We are given the pH of the solution, which is 8.49. To find the concentration of OH⁻ ions, we first need to find the pOH by using the relation pH + pOH = 14. pOH = 14 - pH = 14 - 8.49 = 5.51 Now, we can calculate the concentration of OH⁻ ions using the definition of pOH: pOH = -log([OH⁻]) Rearranging the equation to solve for [OH⁻]: [OH⁻] = 10^(-pOH) = 10^(-5.51)

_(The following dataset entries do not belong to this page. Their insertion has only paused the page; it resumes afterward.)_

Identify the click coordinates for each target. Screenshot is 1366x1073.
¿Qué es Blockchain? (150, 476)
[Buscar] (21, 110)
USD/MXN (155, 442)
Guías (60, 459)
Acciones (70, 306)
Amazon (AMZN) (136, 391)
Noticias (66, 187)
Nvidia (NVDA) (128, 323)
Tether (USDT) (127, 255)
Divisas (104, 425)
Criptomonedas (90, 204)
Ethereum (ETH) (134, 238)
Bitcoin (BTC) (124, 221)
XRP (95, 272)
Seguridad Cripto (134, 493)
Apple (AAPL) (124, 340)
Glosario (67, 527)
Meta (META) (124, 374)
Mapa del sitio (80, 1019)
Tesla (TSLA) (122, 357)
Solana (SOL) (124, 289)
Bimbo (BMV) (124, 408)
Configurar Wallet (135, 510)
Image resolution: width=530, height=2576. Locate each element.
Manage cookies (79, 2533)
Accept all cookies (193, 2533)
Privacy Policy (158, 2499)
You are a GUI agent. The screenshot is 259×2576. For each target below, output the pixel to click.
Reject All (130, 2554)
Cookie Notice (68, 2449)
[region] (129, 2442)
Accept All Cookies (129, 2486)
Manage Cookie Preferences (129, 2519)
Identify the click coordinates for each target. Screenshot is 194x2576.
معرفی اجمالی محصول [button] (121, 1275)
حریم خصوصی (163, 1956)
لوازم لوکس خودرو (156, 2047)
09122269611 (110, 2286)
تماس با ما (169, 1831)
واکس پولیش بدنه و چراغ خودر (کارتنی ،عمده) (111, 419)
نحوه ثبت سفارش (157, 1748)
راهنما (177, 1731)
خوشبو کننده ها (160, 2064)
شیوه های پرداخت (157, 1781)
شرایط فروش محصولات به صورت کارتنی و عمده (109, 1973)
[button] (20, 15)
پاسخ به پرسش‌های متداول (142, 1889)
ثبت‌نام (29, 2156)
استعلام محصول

Calculate the concentration of Cr²⁺ ions

For each mole of Cr(OH)₂ that dissolves, one mole of Cr²⁺ ions and two moles of OH⁻ ions are formed as per the reaction: Cr(OH)₂(s) ⇌ Cr²⁺(aq) + 2OH⁻(aq) The initial moles of Cr(OH)₂ can be found by converting the given mass (10.24 mg) to moles: initial moles of Cr(OH)₂ = (10.24 * 10⁻³) g / (160.0 g/mol) = 6.4 * 10⁻⁵ mol Now, calculate the initial concentration of Cr(OH)₂ by dividing the initial moles by the volume of the solution (0.125 L): Initial [Cr(OH)₂] = (6.4 * 10⁻⁵) mol / 0.125 L = 5.12 * 10⁻⁴ M Since each mole of Cr(OH)₂ produces one mole of Cr²⁺ ions, the equilibrium concentration of Cr²⁺ ions will be the same: [Cr²⁺] = 5.12 * 10⁻⁴ M

Calculate the Ksp value

Now that we have the equilibrium concentrations of Cr²⁺ and OH⁻ ions, we can plug them into the solubility product expression for Cr(OH)₂: Ksp = [Cr²⁺][OH⁻]² Using the calculated concentrations: Ksp = (5.12 * 10⁻⁴ M)(10^(-5.51))^2 Ksp ≈ 1.51 * 10⁻¹² So, the estimated Ksp value for Cr(OH)₂ is approximately 1.51 × 10⁻¹².